Mais les avancées micro-économiques ne sont possibles que si elles sont portées
pas un cadre macro-économique propice à la croissance : or l’Euro-Groupe doit
encore se doter des outils de coordination pour réaliser un policy-mix axé certes sur
la stabilité interne de l’Euro, mais apte aussi à soutenir la croissance si elle devait
marquer un ralentissement. L’UEM reste en chantier : derrière la monnaie
commune se profile avec une évidence croissante, le besoin d’une gouvernance
économique plus serrée et plus nettement orientée et perceptible. La cohérence
des politiques de soldes budgétaires, la qualité et la robustesse des finances
publiques, la renonciation à une concurrence fiscale sur les facteurs mobiles dans
un espace intégré qui ne peut-être que dommageable et compliquer, au lieu de
faciliter, l’allégement nécessaire de la pression fiscale permis par le
désendettement public relatif, et son re-équilibrage entre capital et travail,
constituent autant de progrès nécessaires.
Les réflexions que je vous livre ici laissent entendre que je ne suis pas partisan
d’une « Europe tout au marché », mais que je me situe dans le camp d’une
gouvernance européenne forte, qui n’implique toutefois pas, dans mon esprit, la
mise en place d’un super Etat européen.Je vois en effet dans une gouvernance
forte, fondée sur une légitimité démocratique qui reste très largement à construire,
la seule réponse possible de la démocratie européenne à la globalisation.

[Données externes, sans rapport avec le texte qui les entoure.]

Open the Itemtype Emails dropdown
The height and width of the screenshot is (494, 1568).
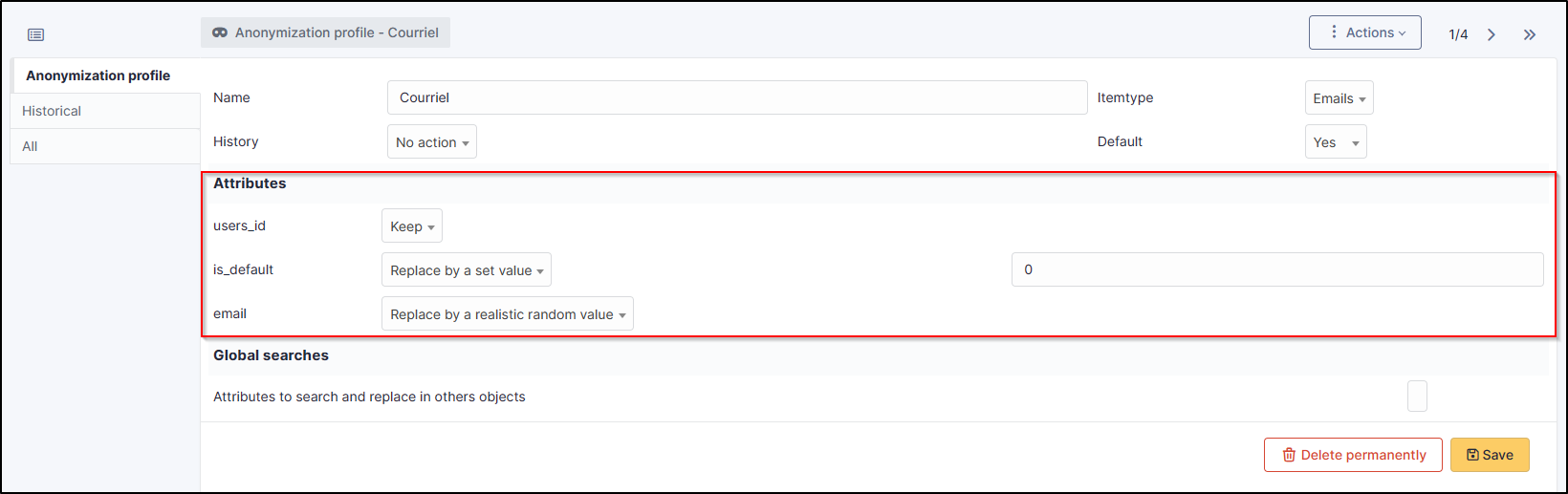click(1339, 98)
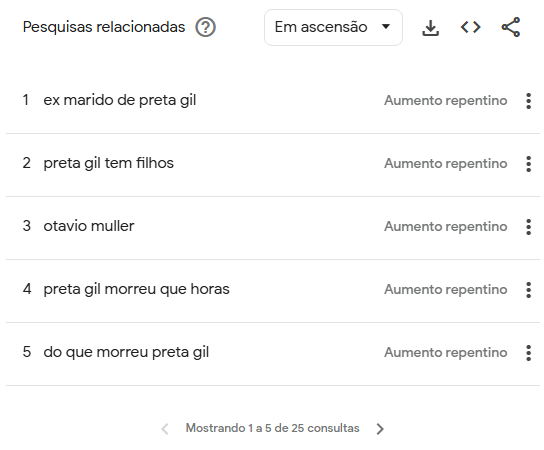Screen dimensions: 544x450
Task: Open the embed code icon
Action: [470, 27]
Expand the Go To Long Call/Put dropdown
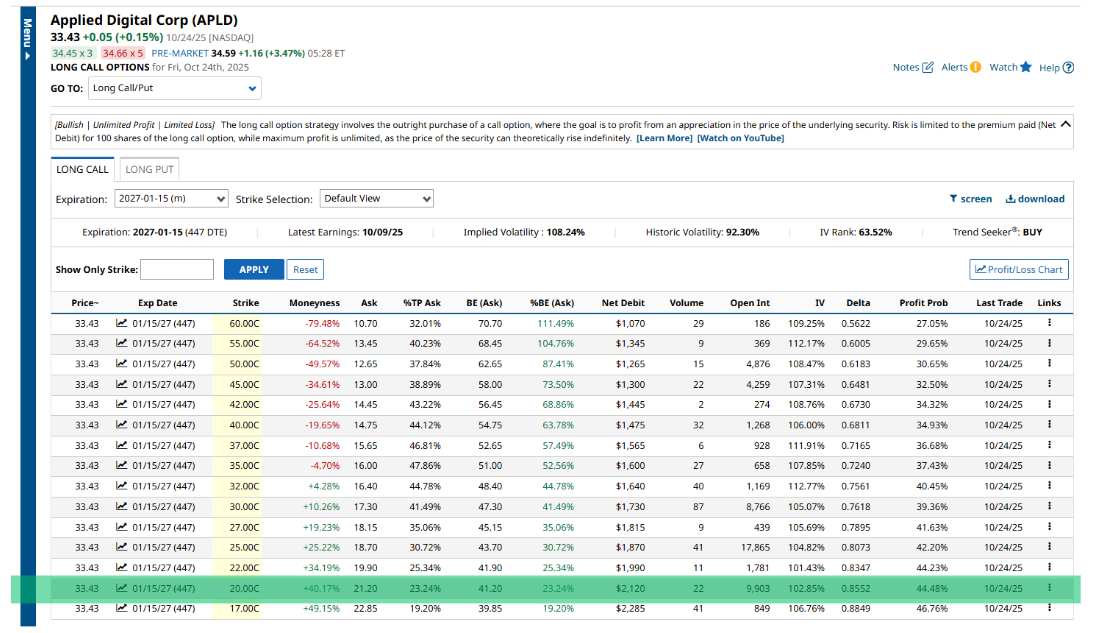This screenshot has height=633, width=1094. 174,88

Deux défis en effet nous provoquent ; l’un interne et l’autre externe.
Le premier, c’est l’aggiornamento du modèle social européen qui doit contribuer à la
légitimité démocratique de l’Union Européenne en donnant une direction visible au
processus d’intégration. C’est une entreprise d’envergure dont on peut – on doit –
esquisser le cadre, mais qui relève de la mobilisation des opérateurs économiques
et des acteurs sociaux. Elle doit viser dans un continent en vieillissement
démographique rapide et ouvert dés lors à l’immigration – celle-ci gagnant à être
canalisée et à s’accompagner d’une intégration qui n’est cependant pas une
assimilation - à poursuivre parallèlement des objectifs de compétitivité et de
solidarité. La quête de la croissance ne doit pas – ne peut pas – justifier la montée
de la pauvreté en Europe. Ce serait une absurdité et permettez moi de vous le dire
avec force, une indignité !
Qu’une société comme les Etats Unis atteigne un PIB par tête de 27,3% plus élevé
que le niveau européen, mais n’arrive pas à assurer des soins de santé
convenables à 44 millions d’Américains, doit nous donner à réfléchir : les soixante
millions de pauvres que compte l’Europe doivent nous interpeller plus encore que
l’écart de croissance que nous connaissons aujourd’hui avec les Etat-Unis. La
croissance est indispensable, mais elle ne suffit pas.